Despite knowing better, I’m still drawn to the writing-as-business view and the writer-as-brand perspective. Those ideas circulate through the air and, for me at least, unavoidable.
Still, other perspectives have made their way to me and offered ways out of being in the position of the small business operator whose unequivocal failure as an entrepreneur is made clear as he writes GOING OUT OF BUSINESS, EVERYTHING MUST GO on a cardboard sheer after his banker has declined an extension of his line of credit.


Hobby
Lately, I’ve been considering another option: writing as a hobby. Similar to kite flying. Or knitting. Or bonsai-keeping. Or being in a dad band.
The advantages of the hobby strategy strike me as limitless. (But please keep in mind that I’m writing this as someone who has no hobbies. My speculation, then, could be completely off the mark. I could be idealizing.) For one, you choose a hobby because you enjoy both the thing itself (standing in a field on a breezy day, say, and watching the kite flutter and swoop in the blue sky) and you find pleasure in its challenges (keeping the kite aloft as a breeze subsides). It’s relaxing and stimulating; essentially it’s leisure. It’s fun.

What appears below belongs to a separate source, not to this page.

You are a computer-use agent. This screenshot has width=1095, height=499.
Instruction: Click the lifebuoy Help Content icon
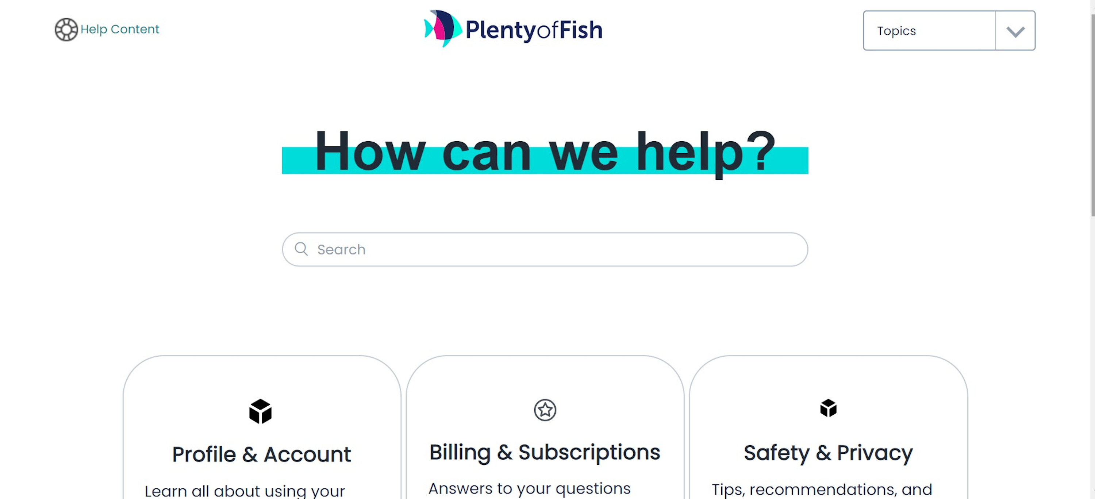[x=66, y=29]
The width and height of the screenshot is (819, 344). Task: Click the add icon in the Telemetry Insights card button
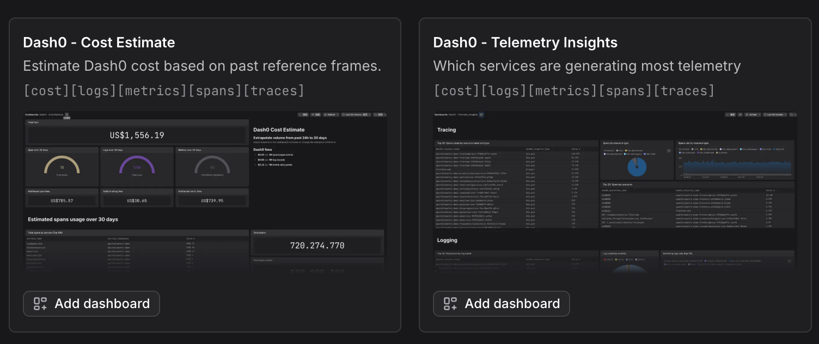[x=450, y=304]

If there’s a goal—a Buckingham Palace from Lego, all the recipes from Julia Child’s first cookbook, making jam from berries you grew—the enjoyment’s the foundation and primary goal. It’s all inherently unprofessional because it’s a form of play. And as a hobby, it’s exclusively for you. There’s nothing much at stake. The jam’s too runny, try again and learn from previous mistakes (but also eat the failed version because it still taste good even if its looks leave something to be desired). As a result, it’s uncompetitive. While you’re standing there, smiling with a tilted neck at the fluttering kite, you’re not fretting about crafting the perfect letter of introduction to an agent who, if she discerns enough salability in you, might deign to represent you. Knitting that scarf for your nephew Colton, likely as not you’re not wondering how you can make sure the National Knitting Post and maybe even the New York Times Knitting Review will notice you and assign a reviewer to sing the praises of your latest project.
As a strategy, there’s much promise in the humble hobby.

Therapy
The other came to me heavy-handedly via House of Cards. I’m pondering it, but not sure I’m going to make a purchase.

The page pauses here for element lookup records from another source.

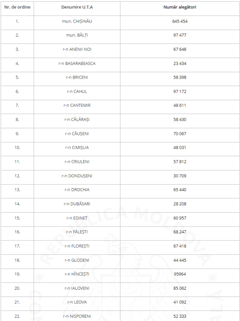
Task: Click the value 95964 for Hîncești
Action: coord(180,274)
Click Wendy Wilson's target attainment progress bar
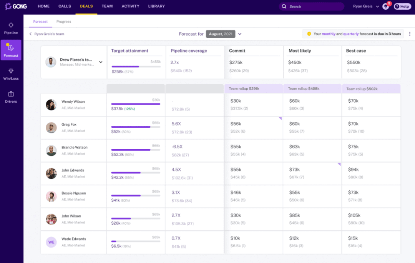Viewport: 415px width, 263px height. tap(135, 103)
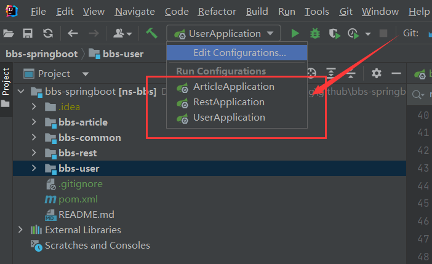Click the Save All toolbar icon
This screenshot has width=432, height=264.
[x=28, y=34]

On an episode when all of Frank and Claire’s machinations appear to be amounting to pursed lips, high blood pressure, and not much else, there’s a group of contrasting figures—Buddhist monks spending a week in the lobby of President Underwood’s house constructing an elaborate  mandala from coloured sand. The effort is exacting and physically demanding; it consumes whole days.

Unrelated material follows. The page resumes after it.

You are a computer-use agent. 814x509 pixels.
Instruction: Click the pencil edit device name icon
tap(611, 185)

At the end: bye bye. It’s swept away, the entire week devoted to a sustained meditation on and lesson about impermanence.
Relatedly, an acquaintance, another writer, wrote to suggest that writing should be meditative and therapeutic. Yoga with a keyboard, in essence.
Intellectually, I can see the appeal of that approach. At the same time, it strikes me as “not me,” just as a suit and tie and working at a bank seems impossibly foreign to my personality type (The type, you ask? The type that balks at formal woolen clothing the same way a dog reacts to plastic anti-itch-scratching collars.)
Should I take the monk’s lesson in spirituality to heart and begin to write as an exercise that teaches me something valuable about the truth of human existence, I’ll be sure to report it here (before, of course, I erase it from existence).